> **Document passage**:
* BEGIN *
Re: [HACKERS] proposal - Default namespaces for XPath expressions (PostgreSQL 11)

From: Pavel Stehule <pavel(dot)stehule(at)gmail(dot)com>
To: Kyotaro HORIGUCHI <horiguchi(dot)kyotaro(at)lab(dot)ntt(dot)co(dot)jp>
Cc: Thomas Munro <thomas(dot)munro(at)enterprisedb(dot)com>, PostgreSQL Hackers <pgsql-hackers(at)postgresql(dot)org>
Subject: Re: [HACKERS] proposal - Default namespaces for XPath expressions (PostgreSQL 11)
Date: 2018-01-24 09:30:39
Message-ID: CAFj8pRBVUVvG1CXxgrs0UipTziUX6M788z-=L9gQvwAB4UGLeg@mail.gmail.com
Views: Raw Message | Whole Thread | Download mbox
Thread:
Lists: pgsql-hackers

Hi

2018-01-23 8:13 GMT+01:00 Kyotaro HORIGUCHI <horiguchi(dot)kyotaro(at)lab(dot)ntt(dot)co(dot)jp
>:

> Hello, I returned to this.
>
> I thouroughly checked the translator's behavior against the XPath
> specifications and checkd out the documentation and regression
> test. Almost everything is fine for me and this would be the last
> comment from me.
>
> At Fri, 24 Nov 2017 18:32:43 +0100, Pavel Stehule <pavel(dot)stehule(at)gmail(dot)com>
> wrote in <CAFj8pRB7Fs_2DrtUTGhTmQb+KReXPH6SG62hGWO3KVL_eZYCaA@
> mail.gmail.com>
> > 2017-11-24 18:13 GMT+01:00 Pavel Stehule <pavel(dot)stehule(at)gmail(dot)com>:
> >
> > >
> > >
> > > 2017-11-24 17:53 GMT+01:00 Pavel Stehule <pavel(dot)stehule(at)gmail(dot)com>:
> > >
> > >> Hi
> > >>
> > >> 2017-11-22 22:49 GMT+01:00 Thomas Munro <
> thomas(dot)munro(at)enterprisedb(dot)com>:
> > >>
> > >>> On Thu, Nov 9, 2017 at 10:11 PM, Pavel Stehule <
> pavel(dot)stehule(at)gmail(dot)com>
> > >>> wrote:
> > >>> > Attached new version.
> > >>>
> > >>> Hi Pavel,
> > >>>
> > >>> FYI my patch testing robot says[1]:
> > >>>
> > >>> xml ... FAILED
> > >>>
> > >>> regression.diffs says:
> > >>>
> > >>> + SELECT x.* FROM t1, xmltable(XMLNAMESPACES(DEFAULT 'http://x.y'),
> > >>> '/rows/row' PASSING t1.doc COLUMNS data int PATH
> > >>> 'child::a[1][attribute::hoge="haha"]') as x;
> > >>> + data
> > >>> + ------
> > >>> + (0 rows)
> > >>> +
> > >>>
> > >>> Maybe you forgot to git-add the expected file?
> > >>>
> > >>> [1] https://travis-ci.org/postgresql-cfbot/postgresql/
> builds/305979133
> > >>
> > >>
> > >> unfortunately xml.out has 3 versions and is possible so one version
> > >> should be taken elsewhere than my comp.
> > >>
> > >> please can me send your result xml.out file?
> > >>
> > >
> > > looks like this case is without xml support so I can fix on my comp.
> > >
> > >
> > fixed regress test
>
> (I wouldn't have found that..)
>
> I have three comments on the behavior and one on documentation.
>
> 1. Lack of syntax handling.
>
> ["'" [^'] "'"] is also a string literal, but getXPathToken is
> forgetting that and applying default namespace mistakenly to the
> astring content.
>

In this case, I am not sure if I understand well.
* END *
> **What is asked**:
**A)** According to the message about default namespaces for XPath expressions, how many versions does the file xml.out have?
**B)** Copy word for word the stretch of the message about default namespaces for XPath expressions from "2018-01-23 8:13 GMT+01:00" through "comment from me.".

> **Records supplied**:
* BEGIN *
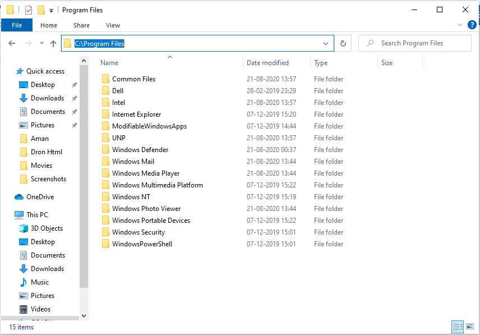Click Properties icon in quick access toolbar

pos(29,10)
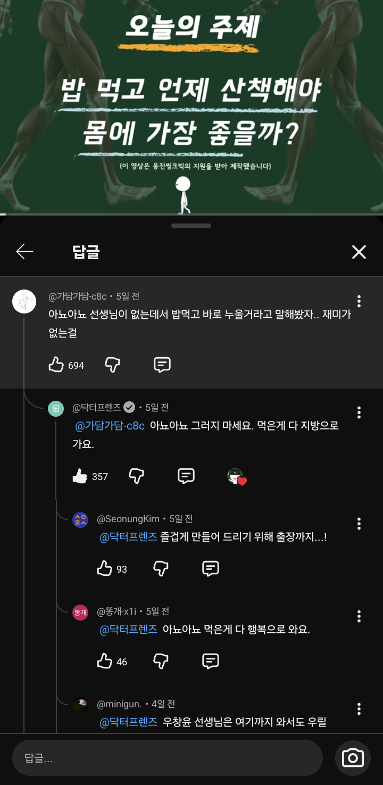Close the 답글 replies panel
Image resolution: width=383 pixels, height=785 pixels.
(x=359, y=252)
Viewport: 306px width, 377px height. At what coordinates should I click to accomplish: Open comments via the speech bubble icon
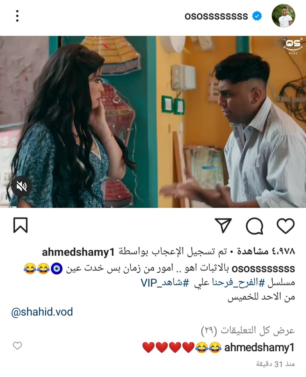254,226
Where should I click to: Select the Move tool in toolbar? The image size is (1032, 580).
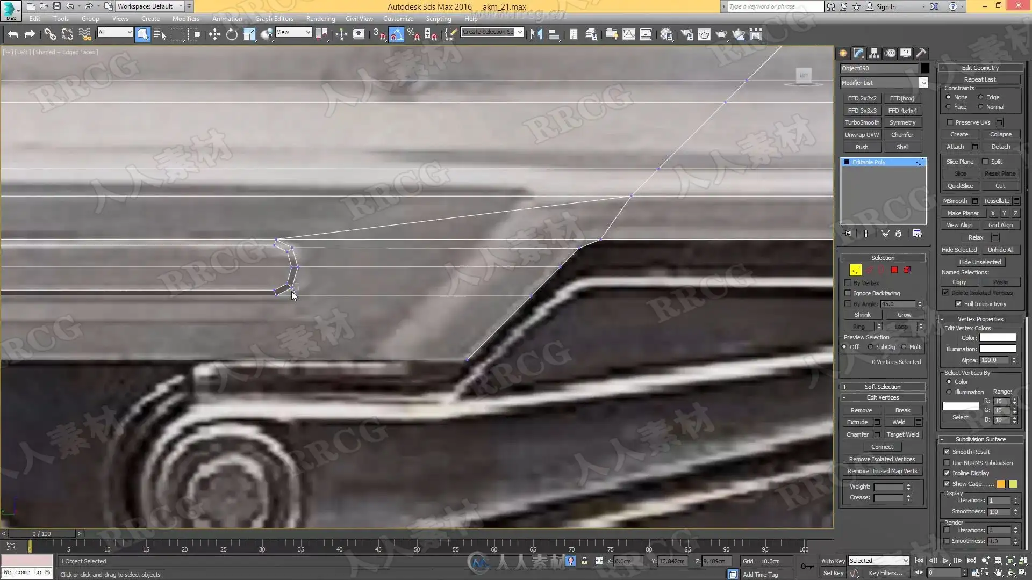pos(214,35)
* END *
* BEGIN *
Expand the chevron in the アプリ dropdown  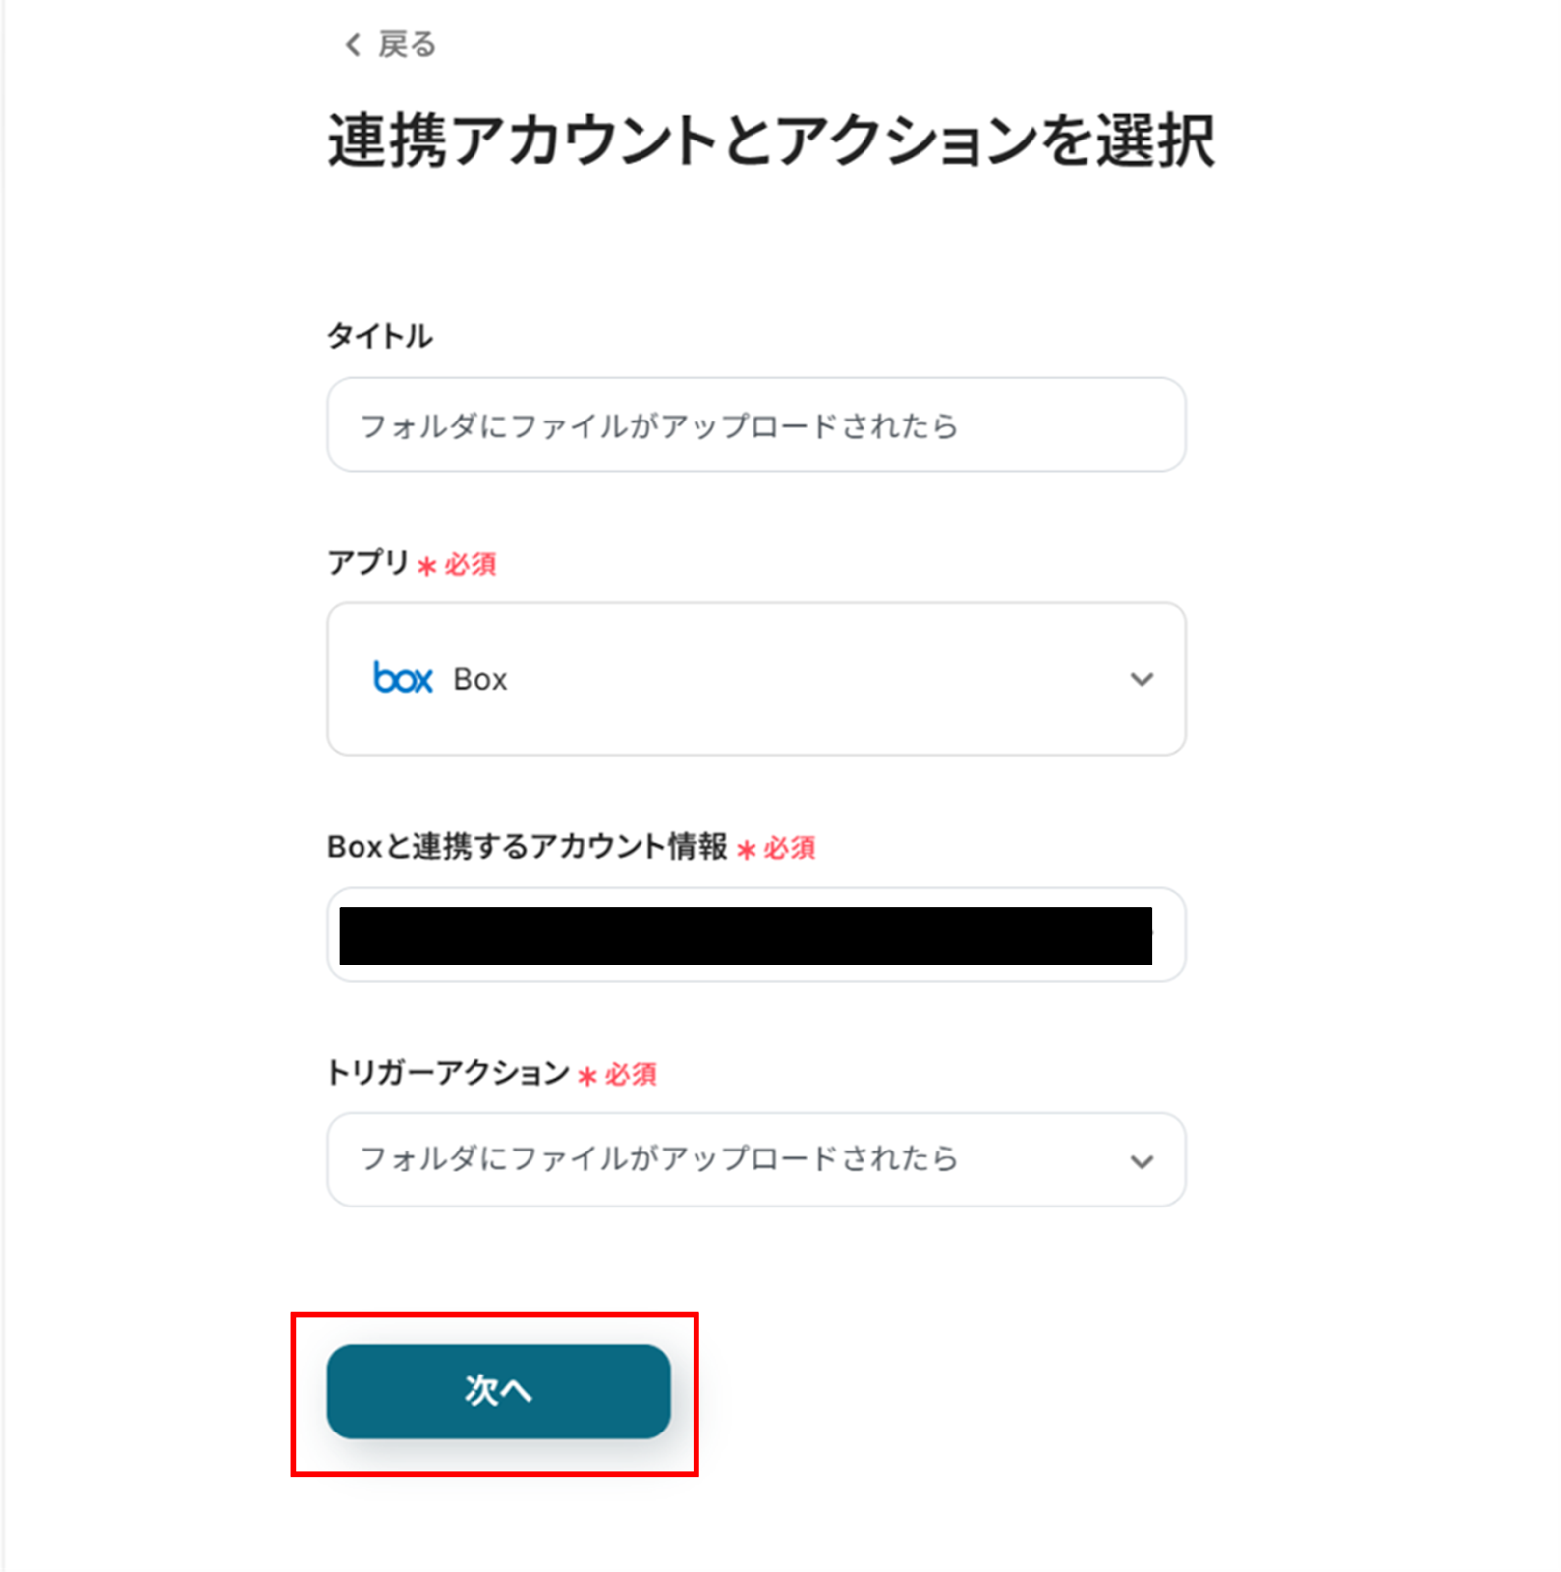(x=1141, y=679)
* END *
> **Responses in order**:
**A)** Three versions.

**B)**
2018-01-23 8:13 GMT+01:00 Kyotaro HORIGUCHI <horiguchi(dot)kyotaro(at)lab(dot)ntt(dot)co(dot)jp
>:

> Hello, I returned to this.
>
> I thouroughly checked the translator's behavior against the XPath
> specifications and checkd out the documentation and regression
> test. Almost everything is fine for me and this would be the last
> comment from me.